- Born: Jacobus Wilhelmus van der Zwaan May 1, 1950 (age 74) Savaneta, Netherlands Antilles
- Occupation: Retired

= Jim Vanderzwaan =

Dutch-American television meteorologist (born 1950)

Jim Willem Vanderzwaan (born May 1, 1950) is a Dutch-American television meteorologist who worked in Salinas, California. He holds the National Weather Association's seal of approval. His ability at weather forecasting has earned him awards from both the Associated Press and the Radio-Television News Directors Association.

==History==
Vanderzwaan was born in Aruba; he moved to the United States at 5 years of age and became a U.S. citizen in 1972. His career in broadcasting began in 1974 in Reno, Nevada. Pursuing an airman certificate in 1978 sparked his interest in meteorology and his career turned to broadcast meteorology two years later.
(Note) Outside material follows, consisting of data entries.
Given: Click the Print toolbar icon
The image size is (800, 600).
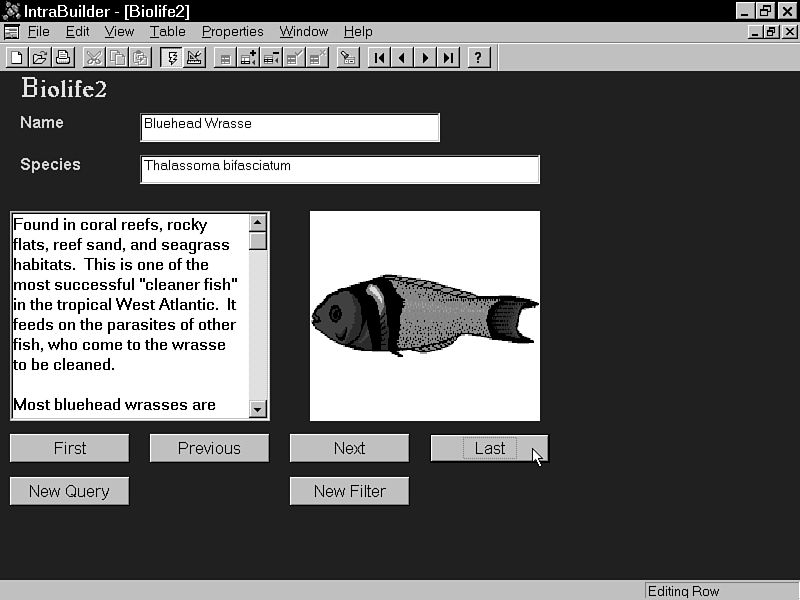Looking at the screenshot, I should 62,57.
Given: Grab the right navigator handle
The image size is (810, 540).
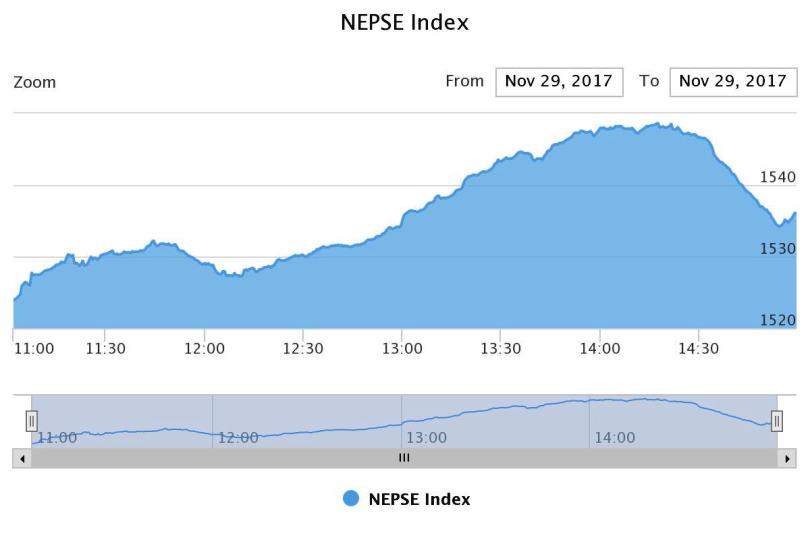Looking at the screenshot, I should 777,421.
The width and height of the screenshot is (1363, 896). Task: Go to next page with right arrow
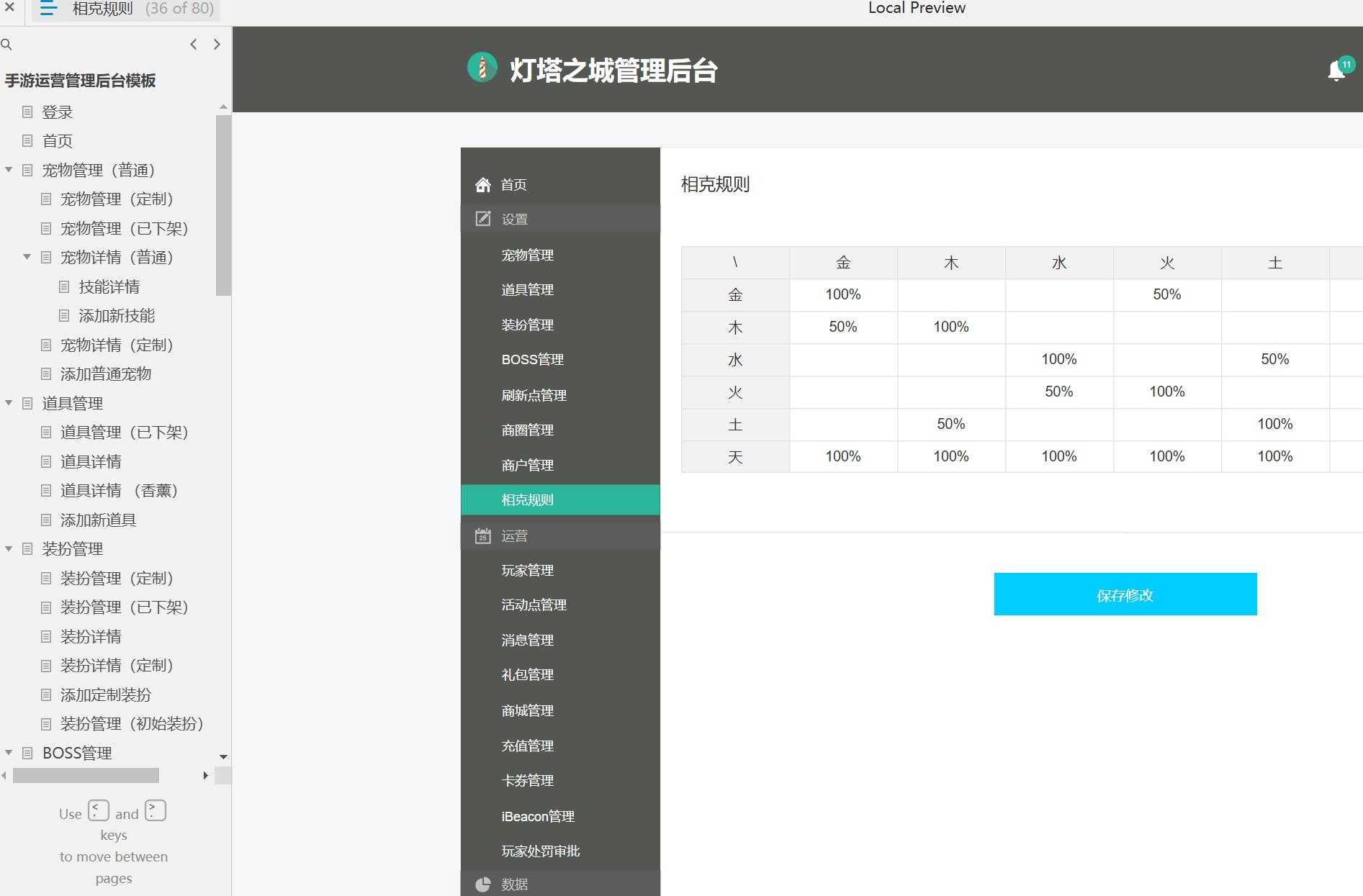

Before permanently settling in his residence in the Salinas Valley in 1983 he worked at stations in Boise, Idaho and Medford, Oregon.

==Personal life==
With his strong interest in aviation, Jim has been a frequent announcer at two of central California's airshows. Both the Santa Cruz County airshow as well as the larger California International Airshow in Salinas have had Jim perform as crowd entertainer and educator. He's appeared at the airshow in Salinas since 1983 as announcer and has performed as director of flight operations as well.